WHAT YOU HAVE TO DO => The exercise asks you to copy every line below in which "height" appears.

DATASET =>

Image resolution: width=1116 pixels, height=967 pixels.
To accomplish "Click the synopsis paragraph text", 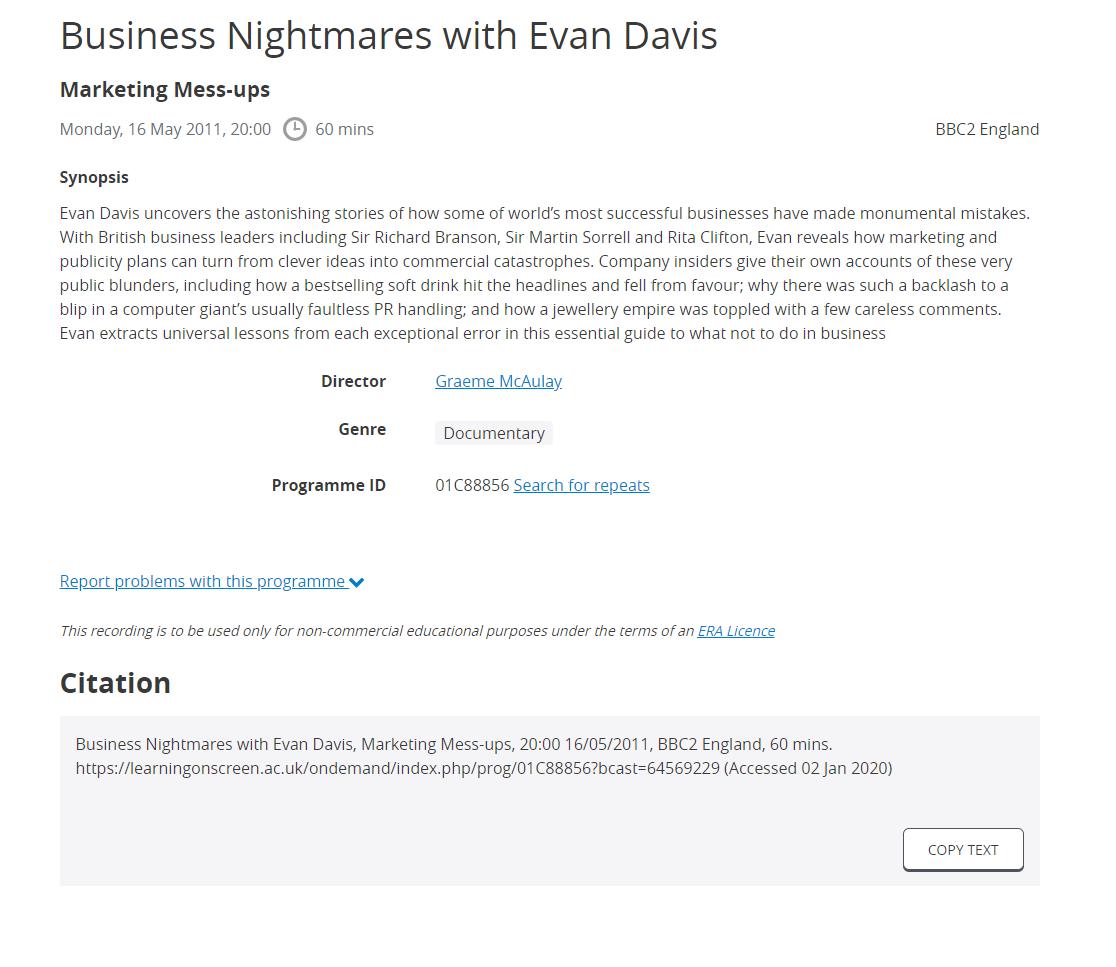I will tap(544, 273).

* * *

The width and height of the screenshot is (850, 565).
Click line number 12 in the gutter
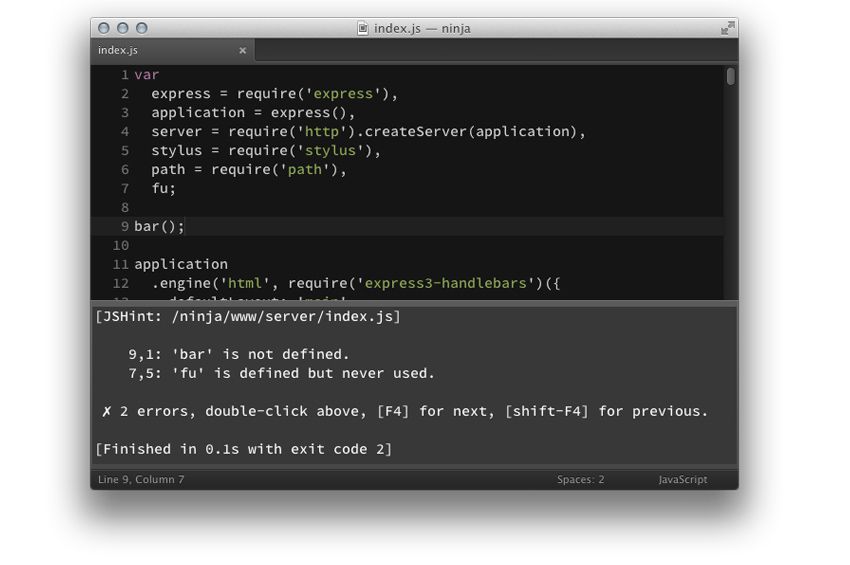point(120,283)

EXPECTED ANSWER =>
Image resolution: width=1116 pixels, height=967 pixels.
The width and height of the screenshot is (850, 565).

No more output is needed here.